Gerade einmal die Hälfte der Strecke ist zurückgelegt, schon schleppen sich die ersten angetrunkenen Männer mühevolle zur Toilette. Auf der Rückfahrt nach Helsinki ein sehr ähnliches Bild, aufgrund der abendlichen Uhrzeit aber noch wesentlich ausgelassener. Im Duty-free-Shop klingelt natürlich ordentlich die Kasse. Glücksspiel funktioniert hier sowieso.
Es ist schon erstaunlich, dass eine von außen unscheinbare Fähre zu einem ganz persönlichen Urlaubsdomizil werden kann. Irgendwie fühlt es sich wie eine kleine, vergleichsweise noble Stadt an, in der die Schlafkabinen Hotels sind, der Duty-free-Shop den Supermarkt symbolisiert und das Stadtbild durch Bar, Restaurant, Wellnessbereich und Glücksspiel abgerundet wird. Und nebenbei kann man sich noch einen Spaziergang übers Schiffsdeck gönnen. Eine skurrile, irgendwie dennoch treffende Umschreibung. Vermutlich braucht man eine andere Mentalität und andere Ansprüche, um diese Stadt mögen zu können.
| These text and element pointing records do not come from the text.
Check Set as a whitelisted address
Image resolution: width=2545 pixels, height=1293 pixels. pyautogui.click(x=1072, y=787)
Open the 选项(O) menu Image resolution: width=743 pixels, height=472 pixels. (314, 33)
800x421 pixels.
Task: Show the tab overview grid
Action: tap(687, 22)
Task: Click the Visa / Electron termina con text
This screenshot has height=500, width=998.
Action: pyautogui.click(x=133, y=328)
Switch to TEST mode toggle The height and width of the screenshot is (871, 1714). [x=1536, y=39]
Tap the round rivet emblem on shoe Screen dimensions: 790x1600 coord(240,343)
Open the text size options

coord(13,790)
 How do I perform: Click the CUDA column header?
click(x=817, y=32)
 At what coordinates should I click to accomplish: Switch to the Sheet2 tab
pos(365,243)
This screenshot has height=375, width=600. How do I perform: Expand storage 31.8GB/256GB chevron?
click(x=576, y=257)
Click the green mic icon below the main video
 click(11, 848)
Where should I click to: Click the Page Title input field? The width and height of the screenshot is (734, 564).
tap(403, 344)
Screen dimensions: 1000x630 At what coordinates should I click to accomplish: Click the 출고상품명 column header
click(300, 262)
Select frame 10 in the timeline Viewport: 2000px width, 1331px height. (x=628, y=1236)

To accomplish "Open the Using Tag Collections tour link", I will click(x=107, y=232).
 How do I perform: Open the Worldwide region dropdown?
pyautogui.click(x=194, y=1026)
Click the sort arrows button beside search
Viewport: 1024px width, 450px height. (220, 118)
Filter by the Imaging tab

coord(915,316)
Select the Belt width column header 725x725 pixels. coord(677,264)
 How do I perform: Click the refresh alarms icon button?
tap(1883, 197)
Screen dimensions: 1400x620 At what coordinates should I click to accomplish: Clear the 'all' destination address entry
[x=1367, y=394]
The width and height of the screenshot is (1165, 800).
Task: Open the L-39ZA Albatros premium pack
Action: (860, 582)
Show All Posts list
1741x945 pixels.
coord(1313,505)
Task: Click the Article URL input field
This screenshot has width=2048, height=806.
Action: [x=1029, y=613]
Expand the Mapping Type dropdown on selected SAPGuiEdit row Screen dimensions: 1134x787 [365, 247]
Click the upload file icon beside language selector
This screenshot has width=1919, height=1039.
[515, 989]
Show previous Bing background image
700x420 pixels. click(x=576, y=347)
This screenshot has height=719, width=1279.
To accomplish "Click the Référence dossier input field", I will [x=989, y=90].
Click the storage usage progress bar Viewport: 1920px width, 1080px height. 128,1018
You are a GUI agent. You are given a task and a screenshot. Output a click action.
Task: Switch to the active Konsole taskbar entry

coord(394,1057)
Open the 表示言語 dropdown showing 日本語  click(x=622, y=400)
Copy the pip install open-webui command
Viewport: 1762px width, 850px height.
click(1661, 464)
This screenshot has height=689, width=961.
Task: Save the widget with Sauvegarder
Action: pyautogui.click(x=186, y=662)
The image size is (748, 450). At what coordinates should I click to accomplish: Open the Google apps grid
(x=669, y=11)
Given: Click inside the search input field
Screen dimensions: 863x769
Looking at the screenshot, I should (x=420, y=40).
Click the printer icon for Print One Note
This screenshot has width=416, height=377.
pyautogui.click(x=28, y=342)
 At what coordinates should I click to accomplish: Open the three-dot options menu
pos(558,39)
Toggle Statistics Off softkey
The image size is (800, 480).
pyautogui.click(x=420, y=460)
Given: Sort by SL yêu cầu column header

Auf der Rückfahrt kurz vor Stockholm fragt eine Dame das Personal, ob der Laden noch geöffnet hat, sie müsste schließlich noch ganz dringend etwas Alkohol mit nach Hause nehmen – ihr Trolley ist noch komplett unbeladen.
Bleibt mir nur zu sagen: Herzlich willkommen in einer fremden, irgendwie bizarren Welt!